======== SOURCE RECORDS ========
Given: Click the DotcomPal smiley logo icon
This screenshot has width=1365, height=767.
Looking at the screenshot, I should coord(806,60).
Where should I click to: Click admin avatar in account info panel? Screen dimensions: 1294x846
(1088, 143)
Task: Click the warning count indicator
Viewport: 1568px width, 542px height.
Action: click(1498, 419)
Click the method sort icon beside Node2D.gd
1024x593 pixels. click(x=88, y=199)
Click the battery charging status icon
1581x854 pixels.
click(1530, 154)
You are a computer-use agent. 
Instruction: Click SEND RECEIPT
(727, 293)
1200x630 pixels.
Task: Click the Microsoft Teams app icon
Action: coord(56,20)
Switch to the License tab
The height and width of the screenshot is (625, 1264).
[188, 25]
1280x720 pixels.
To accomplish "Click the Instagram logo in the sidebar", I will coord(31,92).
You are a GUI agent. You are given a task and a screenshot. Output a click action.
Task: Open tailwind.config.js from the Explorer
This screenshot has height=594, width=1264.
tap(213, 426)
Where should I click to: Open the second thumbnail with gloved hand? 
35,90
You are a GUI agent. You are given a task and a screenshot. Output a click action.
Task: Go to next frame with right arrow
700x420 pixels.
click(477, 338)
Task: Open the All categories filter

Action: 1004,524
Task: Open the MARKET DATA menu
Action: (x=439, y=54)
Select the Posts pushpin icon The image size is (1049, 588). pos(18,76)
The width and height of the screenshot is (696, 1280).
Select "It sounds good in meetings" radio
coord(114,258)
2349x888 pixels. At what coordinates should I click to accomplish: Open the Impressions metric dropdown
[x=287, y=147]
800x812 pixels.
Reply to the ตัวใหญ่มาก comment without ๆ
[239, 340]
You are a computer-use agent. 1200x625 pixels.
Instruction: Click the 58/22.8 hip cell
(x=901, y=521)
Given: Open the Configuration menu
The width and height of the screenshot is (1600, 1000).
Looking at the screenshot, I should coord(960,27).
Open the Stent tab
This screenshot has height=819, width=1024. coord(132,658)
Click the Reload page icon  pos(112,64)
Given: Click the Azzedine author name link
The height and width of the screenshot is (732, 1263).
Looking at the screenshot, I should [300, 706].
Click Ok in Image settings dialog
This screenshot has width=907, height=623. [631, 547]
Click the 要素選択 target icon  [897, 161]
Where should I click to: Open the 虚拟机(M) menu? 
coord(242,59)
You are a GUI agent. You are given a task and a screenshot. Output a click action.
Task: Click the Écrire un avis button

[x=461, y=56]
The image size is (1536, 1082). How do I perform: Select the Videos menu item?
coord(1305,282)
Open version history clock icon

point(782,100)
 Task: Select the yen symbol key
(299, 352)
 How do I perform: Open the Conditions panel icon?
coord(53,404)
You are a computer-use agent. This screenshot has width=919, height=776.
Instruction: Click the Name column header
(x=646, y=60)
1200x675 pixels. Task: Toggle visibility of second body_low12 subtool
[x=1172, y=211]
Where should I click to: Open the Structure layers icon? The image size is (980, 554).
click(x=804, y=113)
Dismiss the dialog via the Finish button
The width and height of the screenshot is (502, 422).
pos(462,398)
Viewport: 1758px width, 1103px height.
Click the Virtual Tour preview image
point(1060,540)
========
From the first line to the last, output the records word for word.

Given: Click the DotcomPal smiley logo icon
This screenshot has width=1365, height=767.
Looking at the screenshot, I should coord(806,60).
Where should I click to: Click admin avatar in account info panel? Screen dimensions: 1294x846
(1088, 143)
Task: Click the warning count indicator
Viewport: 1568px width, 542px height.
Action: click(1498, 419)
Click the method sort icon beside Node2D.gd
1024x593 pixels. click(x=88, y=199)
Click the battery charging status icon
1581x854 pixels.
click(1530, 154)
You are a computer-use agent. 
Instruction: Click SEND RECEIPT
(727, 293)
1200x630 pixels.
Task: Click the Microsoft Teams app icon
Action: coord(56,20)
Switch to the License tab
The height and width of the screenshot is (625, 1264).
[188, 25]
1280x720 pixels.
To accomplish "Click the Instagram logo in the sidebar", I will coord(31,92).
You are a GUI agent. You are given a task and a screenshot. Output a click action.
Task: Open tailwind.config.js from the Explorer
This screenshot has height=594, width=1264.
tap(213, 426)
Where should I click to: Open the second thumbnail with gloved hand? 
35,90
You are a GUI agent. You are given a task and a screenshot. Output a click action.
Task: Go to next frame with right arrow
700x420 pixels.
click(477, 338)
Task: Open the All categories filter

Action: 1004,524
Task: Open the MARKET DATA menu
Action: (x=439, y=54)
Select the Posts pushpin icon The image size is (1049, 588). pos(18,76)
The width and height of the screenshot is (696, 1280).
Select "It sounds good in meetings" radio
coord(114,258)
2349x888 pixels. At what coordinates should I click to accomplish: Open the Impressions metric dropdown
[x=287, y=147]
800x812 pixels.
Reply to the ตัวใหญ่มาก comment without ๆ
[239, 340]
You are a computer-use agent. 1200x625 pixels.
Instruction: Click the 58/22.8 hip cell
(x=901, y=521)
Given: Open the Configuration menu
The width and height of the screenshot is (1600, 1000).
Looking at the screenshot, I should coord(960,27).
Open the Stent tab
This screenshot has height=819, width=1024. coord(132,658)
Click the Reload page icon  pos(112,64)
Given: Click the Azzedine author name link
The height and width of the screenshot is (732, 1263).
Looking at the screenshot, I should [300, 706].
Click Ok in Image settings dialog
This screenshot has width=907, height=623. [631, 547]
Click the 要素選択 target icon  [897, 161]
Where should I click to: Open the 虚拟机(M) menu? 
coord(242,59)
You are a GUI agent. You are given a task and a screenshot. Output a click action.
Task: Click the Écrire un avis button

[x=461, y=56]
The image size is (1536, 1082). How do I perform: Select the Videos menu item?
coord(1305,282)
Open version history clock icon

point(782,100)
 Task: Select the yen symbol key
(299, 352)
 How do I perform: Open the Conditions panel icon?
coord(53,404)
You are a computer-use agent. This screenshot has width=919, height=776.
Instruction: Click the Name column header
(x=646, y=60)
1200x675 pixels. Task: Toggle visibility of second body_low12 subtool
[x=1172, y=211]
Where should I click to: Open the Structure layers icon? The image size is (980, 554).
click(x=804, y=113)
Dismiss the dialog via the Finish button
The width and height of the screenshot is (502, 422).
pos(462,398)
Viewport: 1758px width, 1103px height.
Click the Virtual Tour preview image
point(1060,540)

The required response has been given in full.